Two of the hardest aspects of b-boying to learn and master is improvisation and "character."
To be a true b-boy, you have to be able to improvise on the spot, whatever the DJ happens to be spinning. This involves having a large enough vocabulary of accepted b-boy moves that you can combine and modify them to fit what is happening in the music and what you are feeling. If you only perform the same exact moves and steps every time you dance, you aren't a b-boy, you are just a robot.
"Character" is closely related to improvisation. Almost any dancer of reasonable skill can learn a basic b-boy combo (i.e. two top rocks, knee drop, six step, sweep, baby freeze.) But even these very basic steps, if you ask six b-boys to perform them, they will all add their own unique style to the choreography. You have to be able to add your own "flavor" to even a set pattern of movements that truly makes it your own and distinct from other dancers. And the highest achievement is to create your own move that no one else does.
I can not emphasize enough how hard both of these are to develop as a b-boy.
So teaching improvision and character in a class setting is a daunting task. But Ken Swift has been doing this for longer than most anyone on the planet, so he's learned a few things.
In class on Tuesday, Ken began by teaching us a top rock set to get us started and get us to the floor. Then he gave us a floor set that was pretty basic — right sweep to knee pose, reverse left to to splits, then ending with your right leg over your left knee while balanced on your left arm. ("Basic text," as Ken calls it.)

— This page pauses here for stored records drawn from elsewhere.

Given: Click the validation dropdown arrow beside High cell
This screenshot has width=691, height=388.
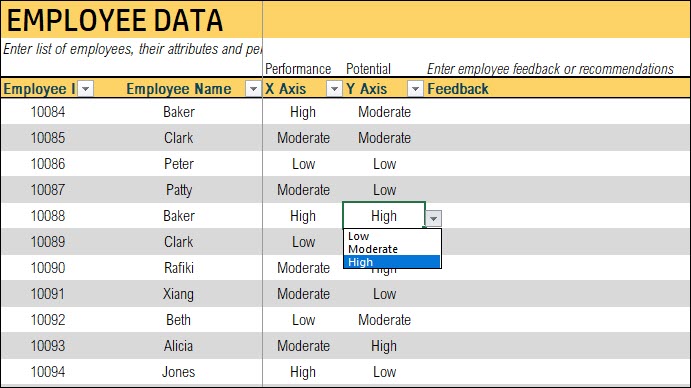Looking at the screenshot, I should pyautogui.click(x=434, y=218).
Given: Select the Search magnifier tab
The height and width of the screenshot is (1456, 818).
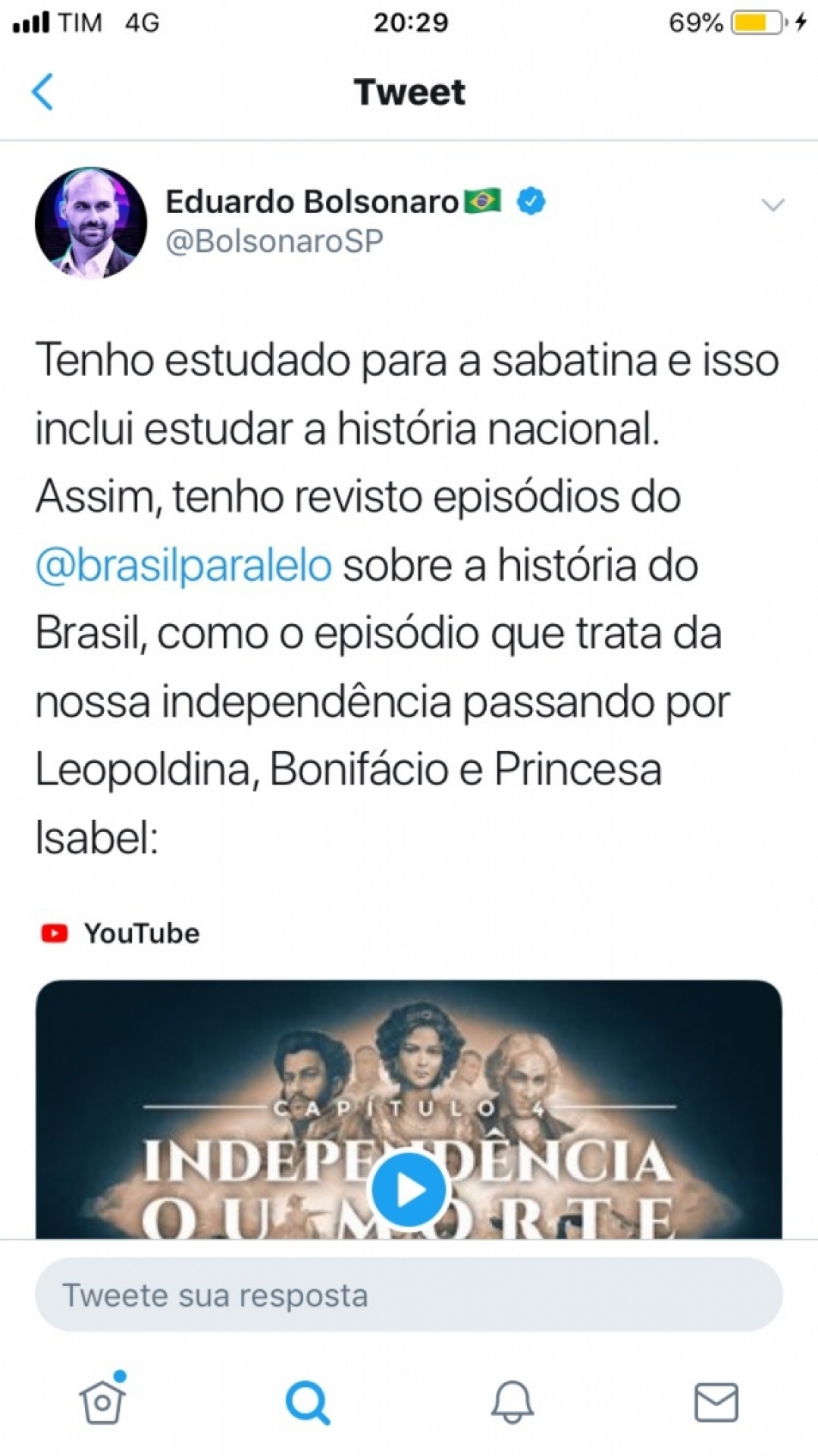Looking at the screenshot, I should click(x=307, y=1401).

Then Ken instructed everyone to take a minute and invent their own way of getting out of this position. It shouldn't be too complicated, he warned. And it should be something that is unique to you that you can deliver confidently. Then after a minute, he went down the line and had each of us do the set individually.

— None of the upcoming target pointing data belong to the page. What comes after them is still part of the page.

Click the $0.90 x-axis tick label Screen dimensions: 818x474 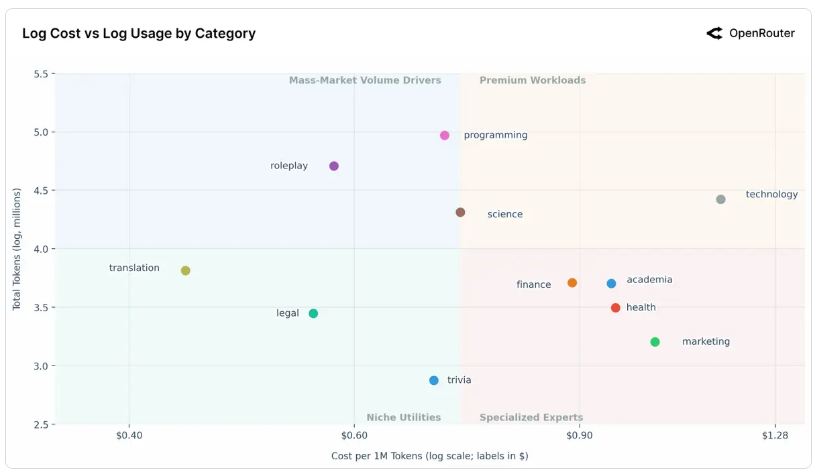579,435

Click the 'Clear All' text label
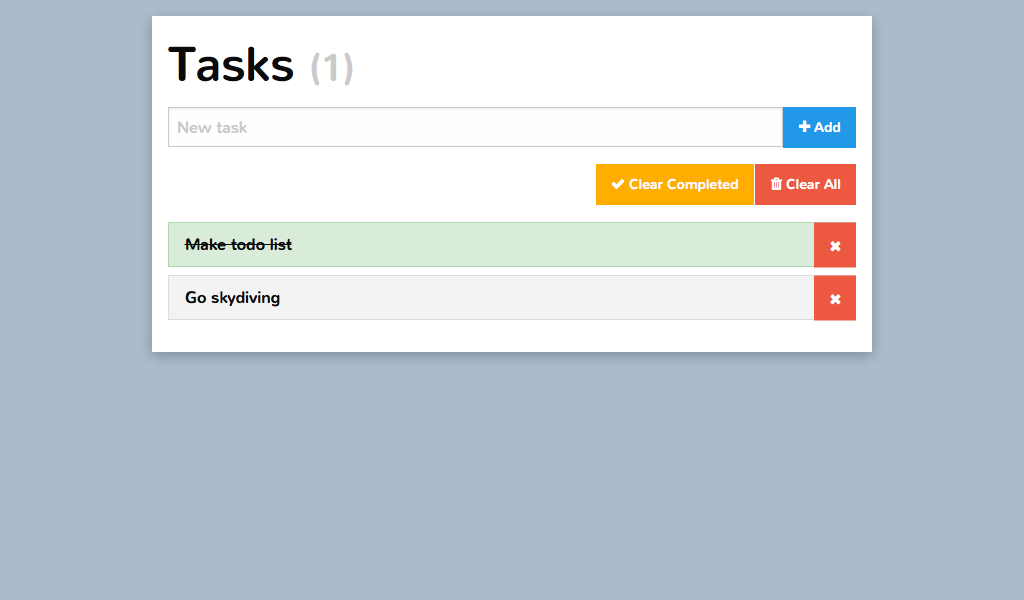coord(813,184)
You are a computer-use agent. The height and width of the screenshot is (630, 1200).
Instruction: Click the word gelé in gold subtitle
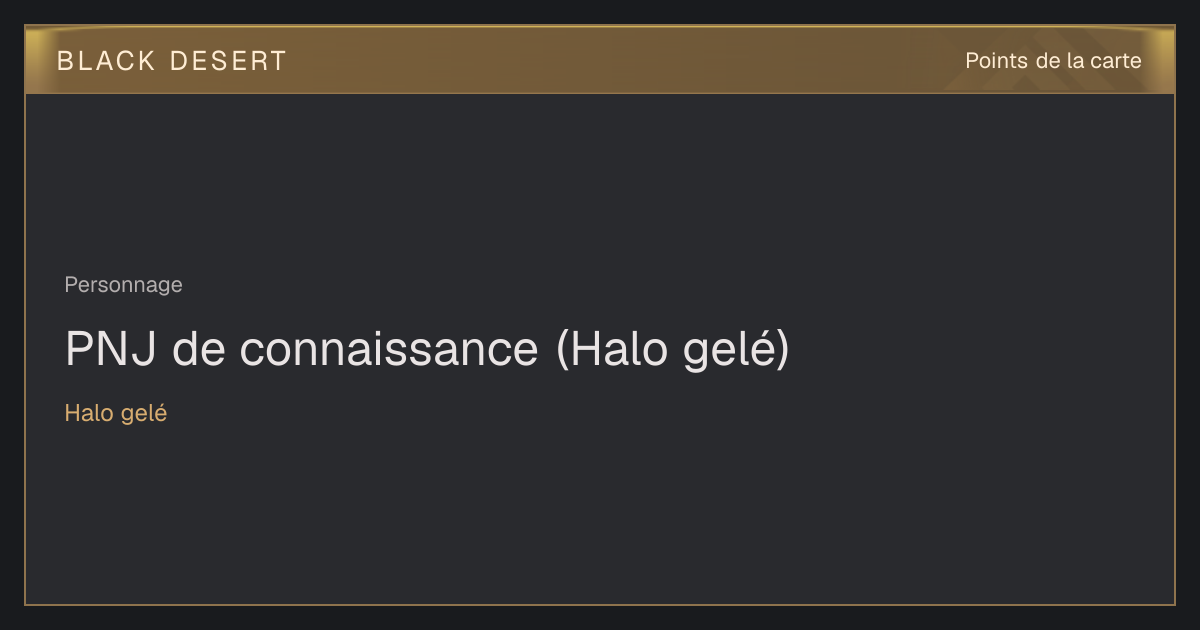click(x=144, y=413)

It's mad scary watching all these other accomplished b-boys and b-girls do their thing, and then have Ken Swift point to you and say, "Go!" My set I think was pretty good, particularly my top rock and my "praying mantis" exit. And watching others, it was illuminating how many different ways people came up with to get out of the position and transition to an exit. At least one person struggled and froze during her combos, as she got too scared or into her head instead of just feeling the flow of the movements. Ken just waited as she worked it out and then completed her set.

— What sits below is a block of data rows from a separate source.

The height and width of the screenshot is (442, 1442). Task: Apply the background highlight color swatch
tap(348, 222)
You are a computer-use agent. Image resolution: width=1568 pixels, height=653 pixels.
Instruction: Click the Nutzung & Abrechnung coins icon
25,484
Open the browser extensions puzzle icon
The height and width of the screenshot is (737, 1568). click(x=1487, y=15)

Then Ken taught us a harder set incorporating a top swipe and had us do it again. And again.
These kinds of exercises really put you on the spot, and give you some insights about what it takes to really develop your own improvisionational abilities and to add your own character to the dance. Cause if you are going to be able to survive a battle, enter a cypher, or even just rock a beat at a club, you are going to need those abilities.
And it's character, improvision and musicality that elevate b-boying from just an athletic pursuit to a legitimate artform. As another legendary b-boy once said, "Just because you saw some guy doing a headspin, doesn't make him a b-boy. That just means he's some idiot who learned how to spin on his head."
Ken Swift's class is at 8pm every Tuesday at PMT Studios, 69 West 14th Street, NYC.